(While this isn't related to my current reading, it is book-related, so what the heck.)
I unpacked my books this weekend. Unpacking books is, depending on the details of the experience, either a pleasant cruise through a few hours, or a harrowing nightmare that lasts for weeks.
Last time I moved, it was the latter: I was rigid in my book-sorting algorithm (sorted by binding type, height, publisher, author, and series, in that order), and shelving my books was a task for which I steeled myself night after night for far too long.
This time around, I decided not only to bite the bullet of chaos, but to enjoy the bullet's metaphorical leady taste. My shelves are unsorted. Completely unsorted. Del Rey abuts Bantam, Zelazny perches next to Asimov, and hardcovers and paperbacks engage in forbidden embrace.
This creeps me out far more than I expected it to, but the advantage of shoveling books from box to shelf can't be easily denied. Complex sorting algorithms just require too much maintenance and upkeep to justify themselves at my current library volume. Before this, I was treating it as something of a hobby, arranging my shelves in the same way that others might knit sweaters; but I'm afraid the activity no longer holds my interest as much as it once did.

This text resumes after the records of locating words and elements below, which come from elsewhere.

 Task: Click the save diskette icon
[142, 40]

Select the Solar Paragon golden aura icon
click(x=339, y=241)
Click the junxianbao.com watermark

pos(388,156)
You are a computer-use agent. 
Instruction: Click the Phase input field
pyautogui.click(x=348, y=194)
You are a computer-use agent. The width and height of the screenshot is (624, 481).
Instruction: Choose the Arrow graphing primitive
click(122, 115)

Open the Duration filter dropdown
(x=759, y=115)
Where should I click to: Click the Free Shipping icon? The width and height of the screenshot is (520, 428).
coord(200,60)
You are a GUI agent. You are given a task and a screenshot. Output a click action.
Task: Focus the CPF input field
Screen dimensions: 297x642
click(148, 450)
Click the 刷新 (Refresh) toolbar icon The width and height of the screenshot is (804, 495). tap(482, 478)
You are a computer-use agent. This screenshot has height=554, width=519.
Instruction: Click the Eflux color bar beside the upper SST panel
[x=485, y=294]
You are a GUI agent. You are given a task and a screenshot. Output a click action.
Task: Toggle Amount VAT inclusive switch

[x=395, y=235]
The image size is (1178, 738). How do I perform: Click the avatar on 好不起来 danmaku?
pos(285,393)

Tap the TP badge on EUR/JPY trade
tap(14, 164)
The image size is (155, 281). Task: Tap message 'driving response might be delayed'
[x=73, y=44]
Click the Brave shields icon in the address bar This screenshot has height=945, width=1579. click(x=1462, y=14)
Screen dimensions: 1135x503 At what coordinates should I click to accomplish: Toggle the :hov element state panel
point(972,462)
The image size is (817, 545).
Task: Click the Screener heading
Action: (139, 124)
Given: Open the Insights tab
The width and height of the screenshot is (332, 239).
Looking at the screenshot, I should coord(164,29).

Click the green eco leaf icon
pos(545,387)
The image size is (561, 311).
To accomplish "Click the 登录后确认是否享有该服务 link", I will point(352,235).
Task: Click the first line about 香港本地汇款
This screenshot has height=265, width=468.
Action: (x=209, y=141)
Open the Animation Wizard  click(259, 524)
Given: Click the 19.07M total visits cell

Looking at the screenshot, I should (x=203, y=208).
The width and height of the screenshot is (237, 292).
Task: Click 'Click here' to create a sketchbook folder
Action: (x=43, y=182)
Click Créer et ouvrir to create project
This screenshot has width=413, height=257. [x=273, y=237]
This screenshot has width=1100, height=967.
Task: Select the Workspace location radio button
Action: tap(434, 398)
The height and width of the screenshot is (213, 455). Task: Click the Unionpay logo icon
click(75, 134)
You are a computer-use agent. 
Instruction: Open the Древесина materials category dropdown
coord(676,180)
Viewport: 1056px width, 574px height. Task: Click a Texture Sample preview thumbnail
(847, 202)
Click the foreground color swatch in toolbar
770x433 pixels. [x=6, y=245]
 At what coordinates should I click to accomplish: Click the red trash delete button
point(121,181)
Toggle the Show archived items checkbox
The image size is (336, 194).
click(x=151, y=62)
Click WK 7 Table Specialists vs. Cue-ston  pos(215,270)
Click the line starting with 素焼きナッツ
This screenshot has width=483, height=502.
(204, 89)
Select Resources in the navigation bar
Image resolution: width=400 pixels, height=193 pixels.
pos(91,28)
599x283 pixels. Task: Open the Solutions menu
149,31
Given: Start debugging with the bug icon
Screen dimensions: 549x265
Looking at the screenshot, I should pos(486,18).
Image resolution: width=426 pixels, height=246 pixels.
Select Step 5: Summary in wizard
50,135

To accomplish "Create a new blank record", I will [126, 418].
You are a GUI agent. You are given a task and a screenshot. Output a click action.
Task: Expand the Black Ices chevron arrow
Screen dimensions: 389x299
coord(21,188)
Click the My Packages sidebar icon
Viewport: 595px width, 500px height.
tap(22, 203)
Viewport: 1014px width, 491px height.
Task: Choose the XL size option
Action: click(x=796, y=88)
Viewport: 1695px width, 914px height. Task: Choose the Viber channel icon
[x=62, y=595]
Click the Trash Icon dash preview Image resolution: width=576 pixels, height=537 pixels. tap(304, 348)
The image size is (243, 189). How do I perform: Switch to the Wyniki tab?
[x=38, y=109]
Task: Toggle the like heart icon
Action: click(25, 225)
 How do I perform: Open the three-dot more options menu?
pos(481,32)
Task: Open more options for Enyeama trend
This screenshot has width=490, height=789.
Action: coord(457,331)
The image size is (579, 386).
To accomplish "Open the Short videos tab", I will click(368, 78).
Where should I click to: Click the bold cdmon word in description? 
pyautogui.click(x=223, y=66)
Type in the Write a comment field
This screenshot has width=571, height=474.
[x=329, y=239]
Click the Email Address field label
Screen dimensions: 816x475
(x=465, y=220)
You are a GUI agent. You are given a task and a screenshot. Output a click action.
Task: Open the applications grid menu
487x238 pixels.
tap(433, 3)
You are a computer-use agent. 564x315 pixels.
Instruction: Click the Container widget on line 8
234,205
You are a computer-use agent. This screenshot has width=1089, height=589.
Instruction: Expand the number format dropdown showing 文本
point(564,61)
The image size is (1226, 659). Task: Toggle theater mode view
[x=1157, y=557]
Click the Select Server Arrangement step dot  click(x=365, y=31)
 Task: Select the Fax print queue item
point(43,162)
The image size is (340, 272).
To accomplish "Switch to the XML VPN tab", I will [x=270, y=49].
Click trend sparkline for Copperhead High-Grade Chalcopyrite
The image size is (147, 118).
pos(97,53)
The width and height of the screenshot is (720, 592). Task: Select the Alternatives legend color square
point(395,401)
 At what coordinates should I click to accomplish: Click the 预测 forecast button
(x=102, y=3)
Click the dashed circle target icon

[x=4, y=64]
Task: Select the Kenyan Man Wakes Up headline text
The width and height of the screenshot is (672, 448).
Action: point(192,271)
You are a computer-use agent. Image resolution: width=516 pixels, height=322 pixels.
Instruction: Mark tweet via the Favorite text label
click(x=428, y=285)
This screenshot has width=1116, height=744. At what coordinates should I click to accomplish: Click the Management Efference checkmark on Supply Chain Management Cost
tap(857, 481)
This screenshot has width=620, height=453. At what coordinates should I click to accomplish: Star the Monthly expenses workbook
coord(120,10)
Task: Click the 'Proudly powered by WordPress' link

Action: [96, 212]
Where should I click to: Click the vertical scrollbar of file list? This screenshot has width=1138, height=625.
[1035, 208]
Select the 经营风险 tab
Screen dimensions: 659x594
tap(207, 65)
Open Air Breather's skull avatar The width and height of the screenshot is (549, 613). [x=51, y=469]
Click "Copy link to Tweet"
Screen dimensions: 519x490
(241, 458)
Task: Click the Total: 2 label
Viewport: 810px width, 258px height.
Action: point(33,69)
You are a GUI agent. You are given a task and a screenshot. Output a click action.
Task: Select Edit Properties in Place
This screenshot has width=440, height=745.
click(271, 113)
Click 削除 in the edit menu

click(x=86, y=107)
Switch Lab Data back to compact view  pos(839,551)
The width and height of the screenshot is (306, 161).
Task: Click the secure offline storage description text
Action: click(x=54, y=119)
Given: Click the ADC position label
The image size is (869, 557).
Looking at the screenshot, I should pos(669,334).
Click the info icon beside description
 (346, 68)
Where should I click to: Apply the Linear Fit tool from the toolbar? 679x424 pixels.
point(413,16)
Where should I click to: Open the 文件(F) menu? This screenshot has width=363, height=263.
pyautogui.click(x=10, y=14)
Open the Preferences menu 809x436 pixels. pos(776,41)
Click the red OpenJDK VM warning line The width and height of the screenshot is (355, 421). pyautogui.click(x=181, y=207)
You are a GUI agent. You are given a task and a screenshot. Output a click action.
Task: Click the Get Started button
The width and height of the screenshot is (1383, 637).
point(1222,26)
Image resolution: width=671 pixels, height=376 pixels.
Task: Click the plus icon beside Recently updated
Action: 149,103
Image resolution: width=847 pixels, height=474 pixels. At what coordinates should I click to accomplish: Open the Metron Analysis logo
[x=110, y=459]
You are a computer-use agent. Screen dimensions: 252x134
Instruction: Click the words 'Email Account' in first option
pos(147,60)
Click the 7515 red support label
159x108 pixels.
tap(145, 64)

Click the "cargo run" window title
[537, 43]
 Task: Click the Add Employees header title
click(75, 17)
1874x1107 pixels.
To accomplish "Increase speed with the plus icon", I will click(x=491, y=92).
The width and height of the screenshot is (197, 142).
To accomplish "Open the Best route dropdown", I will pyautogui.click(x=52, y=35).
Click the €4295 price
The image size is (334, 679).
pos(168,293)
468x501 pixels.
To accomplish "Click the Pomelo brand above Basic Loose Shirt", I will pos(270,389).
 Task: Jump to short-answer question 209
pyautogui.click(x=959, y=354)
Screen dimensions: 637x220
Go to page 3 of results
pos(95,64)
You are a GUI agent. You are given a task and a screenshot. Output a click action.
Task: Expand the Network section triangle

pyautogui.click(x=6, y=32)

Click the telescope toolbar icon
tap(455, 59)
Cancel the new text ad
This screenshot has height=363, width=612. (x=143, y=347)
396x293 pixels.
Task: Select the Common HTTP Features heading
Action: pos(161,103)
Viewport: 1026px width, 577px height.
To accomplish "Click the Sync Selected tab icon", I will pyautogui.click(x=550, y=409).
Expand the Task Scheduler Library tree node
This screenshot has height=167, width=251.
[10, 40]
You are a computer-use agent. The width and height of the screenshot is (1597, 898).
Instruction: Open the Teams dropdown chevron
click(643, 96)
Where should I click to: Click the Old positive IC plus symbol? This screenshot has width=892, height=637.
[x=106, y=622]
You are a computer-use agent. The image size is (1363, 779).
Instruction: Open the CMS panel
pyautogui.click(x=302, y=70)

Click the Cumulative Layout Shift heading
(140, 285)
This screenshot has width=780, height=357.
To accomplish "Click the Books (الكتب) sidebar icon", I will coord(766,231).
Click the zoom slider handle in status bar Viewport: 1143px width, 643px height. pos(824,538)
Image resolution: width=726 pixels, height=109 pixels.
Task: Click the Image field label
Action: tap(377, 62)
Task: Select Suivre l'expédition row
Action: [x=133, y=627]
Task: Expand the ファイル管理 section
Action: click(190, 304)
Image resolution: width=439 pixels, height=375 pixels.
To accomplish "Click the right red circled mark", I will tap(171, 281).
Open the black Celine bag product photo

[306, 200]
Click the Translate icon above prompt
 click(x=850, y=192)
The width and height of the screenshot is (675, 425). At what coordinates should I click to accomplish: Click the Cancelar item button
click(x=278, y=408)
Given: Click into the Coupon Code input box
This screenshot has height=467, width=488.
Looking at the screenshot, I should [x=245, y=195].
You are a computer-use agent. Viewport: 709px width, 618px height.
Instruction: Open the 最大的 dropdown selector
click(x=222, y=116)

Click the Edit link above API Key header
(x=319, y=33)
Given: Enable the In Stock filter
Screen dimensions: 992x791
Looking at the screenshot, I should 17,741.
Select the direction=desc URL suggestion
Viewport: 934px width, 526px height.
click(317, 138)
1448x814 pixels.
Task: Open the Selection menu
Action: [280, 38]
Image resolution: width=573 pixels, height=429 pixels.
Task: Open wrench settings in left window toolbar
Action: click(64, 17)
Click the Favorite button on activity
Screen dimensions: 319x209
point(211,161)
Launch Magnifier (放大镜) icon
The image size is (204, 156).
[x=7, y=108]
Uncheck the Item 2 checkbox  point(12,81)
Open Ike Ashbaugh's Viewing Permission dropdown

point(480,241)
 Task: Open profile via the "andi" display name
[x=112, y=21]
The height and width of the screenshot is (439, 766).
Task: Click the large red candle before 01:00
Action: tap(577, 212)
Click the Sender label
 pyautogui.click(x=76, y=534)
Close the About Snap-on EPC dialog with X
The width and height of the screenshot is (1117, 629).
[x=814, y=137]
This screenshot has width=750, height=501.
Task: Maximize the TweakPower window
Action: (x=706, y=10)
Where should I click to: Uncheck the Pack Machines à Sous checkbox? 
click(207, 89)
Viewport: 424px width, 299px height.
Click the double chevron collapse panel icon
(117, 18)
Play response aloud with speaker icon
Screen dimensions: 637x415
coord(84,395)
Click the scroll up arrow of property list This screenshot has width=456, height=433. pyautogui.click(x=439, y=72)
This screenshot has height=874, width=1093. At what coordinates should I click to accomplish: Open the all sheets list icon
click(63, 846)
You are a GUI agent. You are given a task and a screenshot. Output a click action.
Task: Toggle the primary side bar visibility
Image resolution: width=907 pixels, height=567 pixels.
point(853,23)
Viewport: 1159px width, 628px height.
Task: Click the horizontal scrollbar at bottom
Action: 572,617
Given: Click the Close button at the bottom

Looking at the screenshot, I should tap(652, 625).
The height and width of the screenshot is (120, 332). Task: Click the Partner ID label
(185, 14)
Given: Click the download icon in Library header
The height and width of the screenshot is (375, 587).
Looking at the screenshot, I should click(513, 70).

Still, I think there's a middle ground between my previous meticulousness and my current carelessness. What I'd like to see -- and what I'd implement if I weren't so lazy -- is a simpler sorting system where my books are arranged first by their read/unread status, and then grouped loosely by author.
That form of organization has several obvious benefits. First, consider that my primary interaction with my bookshelves is searching for a new book to read. By dividing out my read books from my unread ones, I've just optimized the searching algorithm. (Where n = the total number of books, and m = the number of unread books, the time it takes to look over all unread books shrinks from an O(n) operation to an O(m). Now, m in my case is about n/2, but for most people it's a constant of about 10-20.) Additionally, I can get a sense of tangible progress when, upon finishing a book, I get to move it from the unread shelf to the read shelf.
At any rate, it should be obvious that I'm still obsessive on the subject of properly shelving books; but now my laziness has o'erthrown (aside: replacing letters with faux-poetic apostrophes is more fun than you'd think) my obsession, so that my bookshelves give no prima facie evidence of my mad interest. This probably counts as progress of some sort.